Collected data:
━━━━━━
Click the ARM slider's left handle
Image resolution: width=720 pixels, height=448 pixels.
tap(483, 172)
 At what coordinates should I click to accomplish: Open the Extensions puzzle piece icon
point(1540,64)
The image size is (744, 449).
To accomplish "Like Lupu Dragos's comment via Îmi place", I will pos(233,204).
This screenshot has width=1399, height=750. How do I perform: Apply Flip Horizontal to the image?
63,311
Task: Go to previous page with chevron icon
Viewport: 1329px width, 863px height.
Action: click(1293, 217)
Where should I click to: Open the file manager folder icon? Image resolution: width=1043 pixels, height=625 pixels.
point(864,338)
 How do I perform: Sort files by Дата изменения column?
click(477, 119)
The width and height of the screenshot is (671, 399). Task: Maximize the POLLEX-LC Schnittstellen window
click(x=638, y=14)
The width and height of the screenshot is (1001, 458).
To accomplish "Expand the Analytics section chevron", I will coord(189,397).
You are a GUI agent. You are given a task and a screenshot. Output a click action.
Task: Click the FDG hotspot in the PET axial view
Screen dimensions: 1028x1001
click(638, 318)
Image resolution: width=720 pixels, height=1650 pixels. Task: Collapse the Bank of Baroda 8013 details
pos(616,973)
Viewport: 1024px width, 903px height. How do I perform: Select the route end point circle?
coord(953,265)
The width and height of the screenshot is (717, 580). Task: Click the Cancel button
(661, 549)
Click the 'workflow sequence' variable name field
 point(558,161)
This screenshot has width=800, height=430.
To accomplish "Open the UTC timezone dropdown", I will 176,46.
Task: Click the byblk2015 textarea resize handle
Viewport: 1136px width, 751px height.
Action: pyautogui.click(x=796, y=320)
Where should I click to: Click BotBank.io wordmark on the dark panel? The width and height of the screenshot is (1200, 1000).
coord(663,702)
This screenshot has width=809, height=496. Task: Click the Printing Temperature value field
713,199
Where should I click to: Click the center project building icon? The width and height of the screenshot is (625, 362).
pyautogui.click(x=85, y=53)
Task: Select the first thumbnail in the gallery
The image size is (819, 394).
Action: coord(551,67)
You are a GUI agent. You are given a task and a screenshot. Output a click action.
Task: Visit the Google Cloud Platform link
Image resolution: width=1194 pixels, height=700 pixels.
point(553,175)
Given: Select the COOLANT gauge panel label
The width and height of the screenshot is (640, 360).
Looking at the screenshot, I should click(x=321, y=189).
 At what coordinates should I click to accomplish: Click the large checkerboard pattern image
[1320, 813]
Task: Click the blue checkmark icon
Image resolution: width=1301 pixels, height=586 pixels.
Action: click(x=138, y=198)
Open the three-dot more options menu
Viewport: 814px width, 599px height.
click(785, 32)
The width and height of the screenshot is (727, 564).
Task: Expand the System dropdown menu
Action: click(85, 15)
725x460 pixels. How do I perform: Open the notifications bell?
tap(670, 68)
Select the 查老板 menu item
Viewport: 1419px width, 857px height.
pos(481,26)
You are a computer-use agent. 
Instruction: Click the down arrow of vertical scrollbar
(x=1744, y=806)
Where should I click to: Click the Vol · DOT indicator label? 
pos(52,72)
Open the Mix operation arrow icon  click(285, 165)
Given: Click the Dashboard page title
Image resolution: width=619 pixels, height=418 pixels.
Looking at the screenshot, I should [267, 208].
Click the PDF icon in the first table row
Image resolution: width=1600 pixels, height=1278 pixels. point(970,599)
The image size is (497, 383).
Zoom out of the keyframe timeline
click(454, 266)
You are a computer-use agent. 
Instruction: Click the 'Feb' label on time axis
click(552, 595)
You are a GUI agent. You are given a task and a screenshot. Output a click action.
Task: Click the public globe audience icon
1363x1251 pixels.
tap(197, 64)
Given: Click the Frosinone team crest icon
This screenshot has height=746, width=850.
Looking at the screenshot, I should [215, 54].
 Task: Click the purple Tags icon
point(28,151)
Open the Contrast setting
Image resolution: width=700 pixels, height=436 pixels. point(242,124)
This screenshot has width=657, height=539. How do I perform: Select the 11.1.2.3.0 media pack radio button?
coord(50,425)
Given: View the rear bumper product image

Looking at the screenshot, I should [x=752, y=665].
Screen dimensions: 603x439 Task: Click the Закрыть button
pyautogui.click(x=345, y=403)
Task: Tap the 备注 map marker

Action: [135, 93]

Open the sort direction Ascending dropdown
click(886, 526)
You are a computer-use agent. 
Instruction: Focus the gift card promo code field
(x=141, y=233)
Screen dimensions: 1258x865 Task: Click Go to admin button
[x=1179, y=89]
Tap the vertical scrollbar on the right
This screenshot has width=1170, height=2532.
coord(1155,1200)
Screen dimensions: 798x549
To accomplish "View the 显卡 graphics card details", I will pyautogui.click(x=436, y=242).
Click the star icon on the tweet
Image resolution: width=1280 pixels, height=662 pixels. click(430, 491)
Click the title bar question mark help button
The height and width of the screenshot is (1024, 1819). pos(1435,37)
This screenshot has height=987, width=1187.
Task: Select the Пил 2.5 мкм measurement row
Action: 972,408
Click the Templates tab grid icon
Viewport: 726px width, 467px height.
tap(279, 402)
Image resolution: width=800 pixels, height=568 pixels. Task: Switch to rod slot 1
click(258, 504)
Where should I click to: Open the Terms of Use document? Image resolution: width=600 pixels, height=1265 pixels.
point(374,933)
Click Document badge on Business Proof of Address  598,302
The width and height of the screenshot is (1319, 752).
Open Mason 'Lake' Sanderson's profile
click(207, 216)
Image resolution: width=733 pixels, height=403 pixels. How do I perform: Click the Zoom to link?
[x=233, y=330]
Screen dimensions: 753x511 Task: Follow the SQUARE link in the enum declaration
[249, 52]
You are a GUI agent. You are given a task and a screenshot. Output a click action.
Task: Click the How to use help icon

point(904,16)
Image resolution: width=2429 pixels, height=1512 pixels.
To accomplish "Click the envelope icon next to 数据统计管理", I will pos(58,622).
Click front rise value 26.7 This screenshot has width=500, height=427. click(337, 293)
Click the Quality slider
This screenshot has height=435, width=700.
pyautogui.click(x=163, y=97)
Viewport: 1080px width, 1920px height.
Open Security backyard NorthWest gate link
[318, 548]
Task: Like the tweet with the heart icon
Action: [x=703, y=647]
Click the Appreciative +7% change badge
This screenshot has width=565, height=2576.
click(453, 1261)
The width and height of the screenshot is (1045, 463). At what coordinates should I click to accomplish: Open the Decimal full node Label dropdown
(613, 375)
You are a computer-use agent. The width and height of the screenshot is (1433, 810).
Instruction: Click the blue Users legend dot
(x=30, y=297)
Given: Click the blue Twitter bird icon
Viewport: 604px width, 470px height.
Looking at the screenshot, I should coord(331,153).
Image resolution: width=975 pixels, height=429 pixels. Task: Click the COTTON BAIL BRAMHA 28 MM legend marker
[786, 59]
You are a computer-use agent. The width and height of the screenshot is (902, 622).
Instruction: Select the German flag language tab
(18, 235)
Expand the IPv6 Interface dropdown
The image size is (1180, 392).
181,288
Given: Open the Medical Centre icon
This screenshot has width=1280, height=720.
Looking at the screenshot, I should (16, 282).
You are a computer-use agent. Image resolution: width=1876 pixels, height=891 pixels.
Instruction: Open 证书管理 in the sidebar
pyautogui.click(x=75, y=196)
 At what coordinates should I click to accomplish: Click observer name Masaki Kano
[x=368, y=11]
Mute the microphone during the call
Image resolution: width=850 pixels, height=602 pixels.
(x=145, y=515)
━━━━━━
**Exercise instructions**
Your answer should consist solely of the lines above from the line with "Click the Quality slider" to the line with "Given: Click the blue Twitter bird icon", both included, reproduced exactly.

**Exercise result**
Click the Quality slider
This screenshot has height=435, width=700.
pyautogui.click(x=163, y=97)
Viewport: 1080px width, 1920px height.
Open Security backyard NorthWest gate link
[318, 548]
Task: Like the tweet with the heart icon
Action: [x=703, y=647]
Click the Appreciative +7% change badge
This screenshot has width=565, height=2576.
click(453, 1261)
The width and height of the screenshot is (1045, 463). At what coordinates should I click to accomplish: Open the Decimal full node Label dropdown
(613, 375)
You are a computer-use agent. The width and height of the screenshot is (1433, 810).
Instruction: Click the blue Users legend dot
(x=30, y=297)
Given: Click the blue Twitter bird icon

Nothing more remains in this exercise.